What needs to be done: Arrange the data lines from the one containing "Viewport: 695px width, 312px" through the one containing "coord(627,17)", inclusive, as a JSON list of strings with one string per line and no blank lines.

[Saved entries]
========================

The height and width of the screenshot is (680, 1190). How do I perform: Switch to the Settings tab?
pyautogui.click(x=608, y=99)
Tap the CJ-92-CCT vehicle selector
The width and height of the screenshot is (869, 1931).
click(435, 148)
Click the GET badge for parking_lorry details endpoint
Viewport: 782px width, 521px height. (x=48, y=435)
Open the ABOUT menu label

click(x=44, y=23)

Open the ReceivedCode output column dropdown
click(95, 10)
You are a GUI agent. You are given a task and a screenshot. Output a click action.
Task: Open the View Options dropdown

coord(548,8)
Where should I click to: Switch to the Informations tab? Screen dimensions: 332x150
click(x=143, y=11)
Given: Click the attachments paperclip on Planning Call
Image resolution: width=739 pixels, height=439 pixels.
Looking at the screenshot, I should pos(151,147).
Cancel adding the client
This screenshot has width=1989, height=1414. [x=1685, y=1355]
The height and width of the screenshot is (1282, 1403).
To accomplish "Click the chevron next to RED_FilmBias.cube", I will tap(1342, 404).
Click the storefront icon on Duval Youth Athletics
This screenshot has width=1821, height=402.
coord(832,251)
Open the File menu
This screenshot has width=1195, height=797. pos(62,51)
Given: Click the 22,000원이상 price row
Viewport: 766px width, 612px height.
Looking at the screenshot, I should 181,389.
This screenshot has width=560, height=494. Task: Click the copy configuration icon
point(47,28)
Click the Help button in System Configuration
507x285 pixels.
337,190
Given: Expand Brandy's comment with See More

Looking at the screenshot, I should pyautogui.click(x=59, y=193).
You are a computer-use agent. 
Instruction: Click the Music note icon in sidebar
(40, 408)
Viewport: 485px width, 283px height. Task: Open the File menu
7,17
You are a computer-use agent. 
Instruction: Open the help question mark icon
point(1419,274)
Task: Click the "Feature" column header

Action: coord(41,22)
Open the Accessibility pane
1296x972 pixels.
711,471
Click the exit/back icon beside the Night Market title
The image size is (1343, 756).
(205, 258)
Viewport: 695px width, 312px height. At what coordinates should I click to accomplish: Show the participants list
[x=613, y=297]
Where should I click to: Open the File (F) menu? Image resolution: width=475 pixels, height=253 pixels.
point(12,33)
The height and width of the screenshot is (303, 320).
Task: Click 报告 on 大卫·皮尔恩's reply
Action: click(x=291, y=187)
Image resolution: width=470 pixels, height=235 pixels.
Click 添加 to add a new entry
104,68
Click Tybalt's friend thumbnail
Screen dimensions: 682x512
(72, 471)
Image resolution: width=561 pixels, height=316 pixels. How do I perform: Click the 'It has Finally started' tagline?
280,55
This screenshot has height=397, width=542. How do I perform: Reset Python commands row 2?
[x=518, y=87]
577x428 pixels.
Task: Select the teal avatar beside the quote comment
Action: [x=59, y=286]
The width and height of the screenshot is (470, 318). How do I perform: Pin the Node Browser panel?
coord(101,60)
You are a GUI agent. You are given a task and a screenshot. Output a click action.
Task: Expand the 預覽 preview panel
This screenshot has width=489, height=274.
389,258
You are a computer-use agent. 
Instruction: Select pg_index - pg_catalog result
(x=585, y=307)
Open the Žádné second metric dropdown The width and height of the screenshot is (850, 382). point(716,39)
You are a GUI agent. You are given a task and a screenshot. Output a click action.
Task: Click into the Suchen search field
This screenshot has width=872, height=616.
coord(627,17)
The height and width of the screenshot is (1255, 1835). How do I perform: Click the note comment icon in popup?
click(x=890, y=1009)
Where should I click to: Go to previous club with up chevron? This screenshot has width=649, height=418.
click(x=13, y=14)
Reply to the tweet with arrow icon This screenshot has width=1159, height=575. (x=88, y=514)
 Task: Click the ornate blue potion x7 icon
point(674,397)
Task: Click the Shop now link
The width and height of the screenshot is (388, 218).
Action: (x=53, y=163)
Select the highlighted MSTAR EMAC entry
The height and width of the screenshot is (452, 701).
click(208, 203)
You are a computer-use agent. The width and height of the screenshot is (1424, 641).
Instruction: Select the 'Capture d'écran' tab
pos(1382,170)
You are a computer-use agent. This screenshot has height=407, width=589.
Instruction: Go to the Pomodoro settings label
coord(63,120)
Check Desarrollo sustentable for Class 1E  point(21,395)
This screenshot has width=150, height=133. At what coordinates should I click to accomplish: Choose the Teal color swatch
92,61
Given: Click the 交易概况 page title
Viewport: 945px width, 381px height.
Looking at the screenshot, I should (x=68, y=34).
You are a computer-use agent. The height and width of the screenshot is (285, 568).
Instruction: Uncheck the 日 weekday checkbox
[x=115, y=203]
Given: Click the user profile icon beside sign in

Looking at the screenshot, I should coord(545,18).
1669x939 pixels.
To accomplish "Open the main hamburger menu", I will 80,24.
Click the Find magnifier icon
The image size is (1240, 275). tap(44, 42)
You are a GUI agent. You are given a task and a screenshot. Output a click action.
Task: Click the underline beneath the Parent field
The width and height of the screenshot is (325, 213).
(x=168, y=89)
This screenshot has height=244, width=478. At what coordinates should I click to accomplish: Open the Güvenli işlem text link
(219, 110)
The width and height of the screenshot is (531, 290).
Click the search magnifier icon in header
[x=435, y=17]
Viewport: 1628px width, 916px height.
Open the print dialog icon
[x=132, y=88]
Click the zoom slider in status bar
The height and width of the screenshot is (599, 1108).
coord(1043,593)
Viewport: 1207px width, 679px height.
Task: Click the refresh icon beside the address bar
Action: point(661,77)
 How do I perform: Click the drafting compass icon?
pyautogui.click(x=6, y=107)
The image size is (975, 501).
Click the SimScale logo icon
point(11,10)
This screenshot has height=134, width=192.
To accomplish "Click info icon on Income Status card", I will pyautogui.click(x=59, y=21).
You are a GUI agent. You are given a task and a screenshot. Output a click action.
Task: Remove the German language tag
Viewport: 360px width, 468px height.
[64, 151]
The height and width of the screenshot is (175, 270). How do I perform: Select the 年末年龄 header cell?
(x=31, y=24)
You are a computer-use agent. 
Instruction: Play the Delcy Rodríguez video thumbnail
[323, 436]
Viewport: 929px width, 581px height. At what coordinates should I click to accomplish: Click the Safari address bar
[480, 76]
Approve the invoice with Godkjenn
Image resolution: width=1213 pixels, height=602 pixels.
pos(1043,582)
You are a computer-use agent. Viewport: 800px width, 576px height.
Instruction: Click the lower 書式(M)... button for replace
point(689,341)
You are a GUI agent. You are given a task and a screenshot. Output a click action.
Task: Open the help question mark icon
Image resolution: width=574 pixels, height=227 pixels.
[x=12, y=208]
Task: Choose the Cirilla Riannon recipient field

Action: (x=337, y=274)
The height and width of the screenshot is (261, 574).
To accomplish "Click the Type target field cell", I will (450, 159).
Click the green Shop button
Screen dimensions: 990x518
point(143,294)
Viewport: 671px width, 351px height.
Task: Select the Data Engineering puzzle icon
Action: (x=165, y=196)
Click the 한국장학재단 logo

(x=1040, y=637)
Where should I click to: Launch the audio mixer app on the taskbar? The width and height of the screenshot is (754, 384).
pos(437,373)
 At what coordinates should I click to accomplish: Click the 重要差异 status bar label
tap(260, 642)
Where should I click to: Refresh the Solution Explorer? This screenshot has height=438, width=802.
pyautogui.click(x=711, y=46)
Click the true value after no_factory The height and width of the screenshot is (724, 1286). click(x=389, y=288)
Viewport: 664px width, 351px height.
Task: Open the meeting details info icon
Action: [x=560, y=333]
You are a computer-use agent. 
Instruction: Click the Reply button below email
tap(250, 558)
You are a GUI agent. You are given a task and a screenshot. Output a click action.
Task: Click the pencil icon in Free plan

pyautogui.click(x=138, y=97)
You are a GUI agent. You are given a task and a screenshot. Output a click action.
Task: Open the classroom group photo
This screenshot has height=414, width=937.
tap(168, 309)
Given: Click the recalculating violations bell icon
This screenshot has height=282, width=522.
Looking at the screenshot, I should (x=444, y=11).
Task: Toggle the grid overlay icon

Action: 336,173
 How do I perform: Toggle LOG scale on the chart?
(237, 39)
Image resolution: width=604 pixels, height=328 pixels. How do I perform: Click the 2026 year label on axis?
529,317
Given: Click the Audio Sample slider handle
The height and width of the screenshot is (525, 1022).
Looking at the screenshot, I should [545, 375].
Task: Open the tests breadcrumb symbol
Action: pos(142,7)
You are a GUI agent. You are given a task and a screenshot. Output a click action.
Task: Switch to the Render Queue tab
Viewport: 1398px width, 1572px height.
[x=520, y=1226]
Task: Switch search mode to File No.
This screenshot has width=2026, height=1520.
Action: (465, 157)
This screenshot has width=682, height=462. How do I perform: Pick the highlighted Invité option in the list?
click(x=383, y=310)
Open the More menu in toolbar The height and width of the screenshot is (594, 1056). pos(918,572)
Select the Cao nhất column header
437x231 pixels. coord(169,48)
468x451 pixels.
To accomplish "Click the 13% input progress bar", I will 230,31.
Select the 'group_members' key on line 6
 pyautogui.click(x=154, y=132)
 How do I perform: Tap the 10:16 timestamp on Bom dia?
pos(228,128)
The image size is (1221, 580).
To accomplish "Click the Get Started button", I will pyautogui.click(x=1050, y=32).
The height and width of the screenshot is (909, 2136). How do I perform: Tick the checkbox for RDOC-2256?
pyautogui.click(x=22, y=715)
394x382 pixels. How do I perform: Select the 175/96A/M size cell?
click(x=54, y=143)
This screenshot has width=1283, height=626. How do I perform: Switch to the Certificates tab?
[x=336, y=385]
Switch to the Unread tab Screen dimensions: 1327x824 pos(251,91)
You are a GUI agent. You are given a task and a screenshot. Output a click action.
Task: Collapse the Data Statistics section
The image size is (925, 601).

========================

Answer to the task:
[
  "Viewport: 695px width, 312px height. At what coordinates should I click to accomplish: Show the participants list",
  "[x=613, y=297]",
  "Where should I click to: Open the File (F) menu? Image resolution: width=475 pixels, height=253 pixels.",
  "point(12,33)",
  "The height and width of the screenshot is (303, 320).",
  "Task: Click 报告 on 大卫·皮尔恩's reply",
  "Action: click(x=291, y=187)",
  "Image resolution: width=470 pixels, height=235 pixels.",
  "Click 添加 to add a new entry",
  "104,68",
  "Click Tybalt's friend thumbnail",
  "Screen dimensions: 682x512",
  "(72, 471)",
  "Image resolution: width=561 pixels, height=316 pixels. How do I perform: Click the 'It has Finally started' tagline?",
  "280,55",
  "This screenshot has height=397, width=542. How do I perform: Reset Python commands row 2?",
  "[x=518, y=87]",
  "577x428 pixels.",
  "Task: Select the teal avatar beside the quote comment",
  "Action: [x=59, y=286]",
  "The width and height of the screenshot is (470, 318). How do I perform: Pin the Node Browser panel?",
  "coord(101,60)",
  "You are a GUI agent. You are given a task and a screenshot. Output a click action.",
  "Task: Expand the 預覽 preview panel",
  "This screenshot has width=489, height=274.",
  "389,258",
  "You are a computer-use agent. ",
  "Instruction: Select pg_index - pg_catalog result",
  "(x=585, y=307)",
  "Open the Žádné second metric dropdown The width and height of the screenshot is (850, 382). point(716,39)",
  "You are a GUI agent. You are given a task and a screenshot. Output a click action.",
  "Task: Click into the Suchen search field",
  "This screenshot has width=872, height=616.",
  "coord(627,17)"
]